Ran Q, Liang C, Liu P. 2025. A safe lane-changing strategy for autonomous vehicles based on deep Q-networks and prioritized experience replay. Digital Transportation and Safety 4(3): 170−174 doi: 10.48130/dts-0025-0013

Ran Q, Liang C, Liu P. 2025. A safe lane-changing strategy for autonomous vehicles based on deep Q-networks and prioritized experience replay. Digital Transportation and Safety 4(3): 170−174 doi: 10.48130/dts-0025-0013

Figures(4) / Tables(1)

Download PDF

Article Metrics

Article views(2399) PDF downloads(1038)

Other Articles By Authors

on this site
on Google Scholar

HTML

Introduction

Autonomous driving (AD) on highways is a critical component of intelligent transportation, significantly contributing to improving road safety, reducing traffic congestion, and enhancing driving efficiency^[1−3]. However, the highway environment is complex, including high density of vehicles, large speed variations, and the occurrence of emergencies, all of which demand a safer decision-making ability of AD systems. Lane changing is a quite basic but significant driving task of autonomous vehicles (AVs). Ensuring safety and efficiency in lane-changing scenarios has become a key issue^[4−7].

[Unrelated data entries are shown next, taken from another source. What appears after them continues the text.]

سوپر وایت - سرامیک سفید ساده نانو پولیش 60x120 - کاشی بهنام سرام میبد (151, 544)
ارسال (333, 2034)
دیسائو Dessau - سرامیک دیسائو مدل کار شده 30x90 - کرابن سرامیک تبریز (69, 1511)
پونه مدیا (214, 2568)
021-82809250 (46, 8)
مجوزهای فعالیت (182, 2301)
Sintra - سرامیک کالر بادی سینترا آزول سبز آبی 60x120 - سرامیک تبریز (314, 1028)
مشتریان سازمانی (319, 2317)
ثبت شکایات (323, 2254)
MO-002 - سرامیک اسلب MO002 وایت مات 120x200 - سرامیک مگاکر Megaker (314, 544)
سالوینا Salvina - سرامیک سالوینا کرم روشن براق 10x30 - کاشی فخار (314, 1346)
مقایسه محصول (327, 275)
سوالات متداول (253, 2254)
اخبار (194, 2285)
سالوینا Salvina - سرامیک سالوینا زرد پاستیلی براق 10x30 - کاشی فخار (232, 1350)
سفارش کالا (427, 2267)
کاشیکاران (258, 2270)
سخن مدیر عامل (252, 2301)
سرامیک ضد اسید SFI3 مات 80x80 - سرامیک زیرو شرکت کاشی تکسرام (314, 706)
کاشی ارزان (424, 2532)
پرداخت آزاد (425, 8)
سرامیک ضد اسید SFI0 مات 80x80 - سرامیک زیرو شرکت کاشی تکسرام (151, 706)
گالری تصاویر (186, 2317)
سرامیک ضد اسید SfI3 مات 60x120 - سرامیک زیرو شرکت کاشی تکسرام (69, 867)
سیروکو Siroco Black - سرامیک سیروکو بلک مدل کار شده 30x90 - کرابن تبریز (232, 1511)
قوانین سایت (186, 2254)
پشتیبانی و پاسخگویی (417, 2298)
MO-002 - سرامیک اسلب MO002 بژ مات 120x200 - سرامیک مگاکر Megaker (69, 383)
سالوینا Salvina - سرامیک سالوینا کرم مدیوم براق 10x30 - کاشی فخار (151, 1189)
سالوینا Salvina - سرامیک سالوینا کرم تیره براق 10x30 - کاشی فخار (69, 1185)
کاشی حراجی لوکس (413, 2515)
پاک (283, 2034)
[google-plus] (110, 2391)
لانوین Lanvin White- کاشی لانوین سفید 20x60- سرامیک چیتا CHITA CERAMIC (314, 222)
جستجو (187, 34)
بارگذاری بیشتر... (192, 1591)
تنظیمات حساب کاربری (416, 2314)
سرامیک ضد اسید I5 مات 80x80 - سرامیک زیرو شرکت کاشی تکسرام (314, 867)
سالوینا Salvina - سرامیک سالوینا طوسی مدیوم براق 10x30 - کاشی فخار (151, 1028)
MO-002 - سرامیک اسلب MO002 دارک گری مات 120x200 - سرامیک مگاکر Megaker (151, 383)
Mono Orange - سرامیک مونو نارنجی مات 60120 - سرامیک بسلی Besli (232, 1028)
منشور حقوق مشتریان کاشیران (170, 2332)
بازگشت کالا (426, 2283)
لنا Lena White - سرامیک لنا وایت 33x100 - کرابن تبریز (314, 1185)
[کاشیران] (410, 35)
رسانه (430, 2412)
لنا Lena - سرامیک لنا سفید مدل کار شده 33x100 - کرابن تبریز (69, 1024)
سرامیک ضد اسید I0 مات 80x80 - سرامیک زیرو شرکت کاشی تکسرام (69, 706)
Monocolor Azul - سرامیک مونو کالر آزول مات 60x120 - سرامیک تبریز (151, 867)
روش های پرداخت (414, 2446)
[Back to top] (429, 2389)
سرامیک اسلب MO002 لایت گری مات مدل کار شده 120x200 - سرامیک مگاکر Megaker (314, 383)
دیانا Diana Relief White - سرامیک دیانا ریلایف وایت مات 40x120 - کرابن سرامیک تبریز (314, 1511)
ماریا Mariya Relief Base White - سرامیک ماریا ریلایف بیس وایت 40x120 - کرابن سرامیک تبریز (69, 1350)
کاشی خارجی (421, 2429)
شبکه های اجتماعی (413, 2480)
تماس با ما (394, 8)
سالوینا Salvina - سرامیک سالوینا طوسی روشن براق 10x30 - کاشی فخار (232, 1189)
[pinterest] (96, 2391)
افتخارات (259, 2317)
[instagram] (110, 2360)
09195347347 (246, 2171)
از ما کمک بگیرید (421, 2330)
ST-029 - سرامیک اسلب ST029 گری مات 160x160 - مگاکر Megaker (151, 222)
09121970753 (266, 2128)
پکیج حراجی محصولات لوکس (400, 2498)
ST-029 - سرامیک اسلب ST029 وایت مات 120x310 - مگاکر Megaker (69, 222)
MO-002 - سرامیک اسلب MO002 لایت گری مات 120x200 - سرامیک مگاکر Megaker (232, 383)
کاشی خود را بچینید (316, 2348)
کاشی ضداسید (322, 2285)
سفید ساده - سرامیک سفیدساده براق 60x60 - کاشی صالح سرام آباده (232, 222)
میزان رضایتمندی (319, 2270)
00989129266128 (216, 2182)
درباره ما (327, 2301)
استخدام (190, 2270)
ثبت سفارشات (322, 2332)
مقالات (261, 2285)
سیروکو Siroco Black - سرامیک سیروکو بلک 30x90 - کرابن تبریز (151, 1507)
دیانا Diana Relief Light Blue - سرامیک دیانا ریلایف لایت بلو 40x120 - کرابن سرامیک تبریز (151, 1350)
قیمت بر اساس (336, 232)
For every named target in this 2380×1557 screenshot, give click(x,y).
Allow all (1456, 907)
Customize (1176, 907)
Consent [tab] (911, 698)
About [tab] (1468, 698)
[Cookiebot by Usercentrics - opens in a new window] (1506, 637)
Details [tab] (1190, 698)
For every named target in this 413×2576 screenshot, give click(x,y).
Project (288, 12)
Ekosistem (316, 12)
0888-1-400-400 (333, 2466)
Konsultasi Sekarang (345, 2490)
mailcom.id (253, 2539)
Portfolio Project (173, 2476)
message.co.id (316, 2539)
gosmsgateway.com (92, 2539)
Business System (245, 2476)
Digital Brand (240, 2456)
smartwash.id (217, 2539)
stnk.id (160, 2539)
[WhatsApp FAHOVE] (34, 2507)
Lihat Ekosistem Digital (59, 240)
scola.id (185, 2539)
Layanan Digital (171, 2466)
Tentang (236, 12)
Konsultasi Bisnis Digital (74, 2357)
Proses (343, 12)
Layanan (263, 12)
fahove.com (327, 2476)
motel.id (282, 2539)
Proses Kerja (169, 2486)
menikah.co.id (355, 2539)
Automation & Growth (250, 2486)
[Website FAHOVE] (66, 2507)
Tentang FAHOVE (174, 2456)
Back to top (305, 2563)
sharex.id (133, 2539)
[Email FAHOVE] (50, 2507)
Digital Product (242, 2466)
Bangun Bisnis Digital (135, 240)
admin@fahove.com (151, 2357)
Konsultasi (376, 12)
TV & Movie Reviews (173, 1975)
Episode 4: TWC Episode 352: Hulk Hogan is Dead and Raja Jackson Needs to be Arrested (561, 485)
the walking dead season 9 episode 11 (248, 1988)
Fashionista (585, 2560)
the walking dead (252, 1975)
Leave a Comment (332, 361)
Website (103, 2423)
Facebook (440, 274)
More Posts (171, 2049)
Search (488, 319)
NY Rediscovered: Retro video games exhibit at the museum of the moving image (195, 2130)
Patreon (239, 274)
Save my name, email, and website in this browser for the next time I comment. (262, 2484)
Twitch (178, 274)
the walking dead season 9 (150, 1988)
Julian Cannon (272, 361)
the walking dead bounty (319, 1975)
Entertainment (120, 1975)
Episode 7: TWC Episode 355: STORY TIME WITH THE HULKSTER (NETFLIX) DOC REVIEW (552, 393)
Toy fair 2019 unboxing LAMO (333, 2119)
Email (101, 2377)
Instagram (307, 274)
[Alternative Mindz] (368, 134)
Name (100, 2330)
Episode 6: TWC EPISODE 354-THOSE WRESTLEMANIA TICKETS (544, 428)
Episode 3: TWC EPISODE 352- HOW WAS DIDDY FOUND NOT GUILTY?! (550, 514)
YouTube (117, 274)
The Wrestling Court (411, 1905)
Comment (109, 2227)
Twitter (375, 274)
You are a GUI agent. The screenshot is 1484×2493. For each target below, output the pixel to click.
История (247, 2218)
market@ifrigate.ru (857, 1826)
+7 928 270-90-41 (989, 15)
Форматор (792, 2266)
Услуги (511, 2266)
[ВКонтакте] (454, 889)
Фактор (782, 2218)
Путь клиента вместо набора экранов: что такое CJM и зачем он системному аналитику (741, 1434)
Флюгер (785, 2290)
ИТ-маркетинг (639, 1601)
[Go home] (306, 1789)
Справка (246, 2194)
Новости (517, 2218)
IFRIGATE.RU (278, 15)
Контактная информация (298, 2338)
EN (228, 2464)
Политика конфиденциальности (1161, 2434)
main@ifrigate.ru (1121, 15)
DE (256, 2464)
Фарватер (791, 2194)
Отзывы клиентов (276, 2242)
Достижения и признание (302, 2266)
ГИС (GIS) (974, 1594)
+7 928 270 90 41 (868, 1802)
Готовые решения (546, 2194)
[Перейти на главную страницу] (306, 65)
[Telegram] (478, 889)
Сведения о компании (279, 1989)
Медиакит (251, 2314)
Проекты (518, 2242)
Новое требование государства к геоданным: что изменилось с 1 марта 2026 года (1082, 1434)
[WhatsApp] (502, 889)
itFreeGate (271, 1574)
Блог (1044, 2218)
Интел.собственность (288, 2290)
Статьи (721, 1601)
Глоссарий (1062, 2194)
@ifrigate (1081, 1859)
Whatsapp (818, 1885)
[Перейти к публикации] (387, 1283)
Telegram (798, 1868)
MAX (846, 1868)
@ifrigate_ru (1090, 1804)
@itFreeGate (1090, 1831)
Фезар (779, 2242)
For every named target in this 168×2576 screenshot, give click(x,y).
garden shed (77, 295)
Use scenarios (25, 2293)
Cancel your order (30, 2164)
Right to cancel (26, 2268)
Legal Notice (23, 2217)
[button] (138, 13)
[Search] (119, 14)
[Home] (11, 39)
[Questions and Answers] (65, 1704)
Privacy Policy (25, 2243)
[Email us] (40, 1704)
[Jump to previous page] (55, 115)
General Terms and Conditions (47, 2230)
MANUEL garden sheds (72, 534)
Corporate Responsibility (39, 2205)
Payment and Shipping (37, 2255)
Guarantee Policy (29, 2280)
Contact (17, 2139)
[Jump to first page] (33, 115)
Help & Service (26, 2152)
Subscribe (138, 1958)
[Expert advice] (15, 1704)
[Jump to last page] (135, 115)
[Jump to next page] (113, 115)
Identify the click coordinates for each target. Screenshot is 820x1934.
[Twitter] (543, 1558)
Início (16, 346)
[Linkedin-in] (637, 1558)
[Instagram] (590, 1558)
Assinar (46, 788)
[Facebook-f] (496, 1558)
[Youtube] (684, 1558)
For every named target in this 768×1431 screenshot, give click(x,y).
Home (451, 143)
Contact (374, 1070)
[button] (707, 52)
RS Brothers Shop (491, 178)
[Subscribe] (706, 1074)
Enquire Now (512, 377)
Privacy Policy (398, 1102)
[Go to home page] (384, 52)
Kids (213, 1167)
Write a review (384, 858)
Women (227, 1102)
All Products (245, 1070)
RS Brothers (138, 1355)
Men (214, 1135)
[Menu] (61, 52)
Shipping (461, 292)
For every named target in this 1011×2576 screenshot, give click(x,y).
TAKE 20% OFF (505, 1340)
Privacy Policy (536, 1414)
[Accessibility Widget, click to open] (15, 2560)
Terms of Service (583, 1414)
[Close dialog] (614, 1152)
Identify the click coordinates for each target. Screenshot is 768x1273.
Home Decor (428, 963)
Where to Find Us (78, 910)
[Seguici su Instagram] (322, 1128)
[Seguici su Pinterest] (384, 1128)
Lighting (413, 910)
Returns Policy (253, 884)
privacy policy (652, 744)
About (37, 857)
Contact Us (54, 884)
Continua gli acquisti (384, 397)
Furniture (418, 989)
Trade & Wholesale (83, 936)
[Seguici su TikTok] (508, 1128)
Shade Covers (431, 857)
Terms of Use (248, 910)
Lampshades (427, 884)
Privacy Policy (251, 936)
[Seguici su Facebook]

In the domain of lane-changing decision-making of AVs, recent studies have made some progress based on deep reinforcement learning, especially based on Deep Q-Network (DQN), which provides a variety of methods to solve this problem^[8−10]. By merging Q-learning and deep neural networks, DQN algorithms can deal with high-dimensional state space issues, thus are widely used in AD decision-making. In a recent study, Clemmons & Jin^[11] proposed a Deep Q-Network-based reinforcement learning (RL) algorithm with reward functions to control an AV in an environment with multiple vehicles. The RL algorithm can be easily adapted to different traffic scenarios, and the DQN improves the efficiency of lane-changing. Wang et al.^[12] combined DQN with rule-based constraints and achieved safer AD lane change decision-making tasks. In this study, with the setting of state representation and reward function, the AV can behave appropriately in a simulator, and the results outperform other referred methods. Zhang et al.^[13] proposed an improved Double Deep Q-Network (DDQN), where the state values are integrated into two neural networks with different parameter update frequencies. The results show that the DDQN improves the convergence speed of the network.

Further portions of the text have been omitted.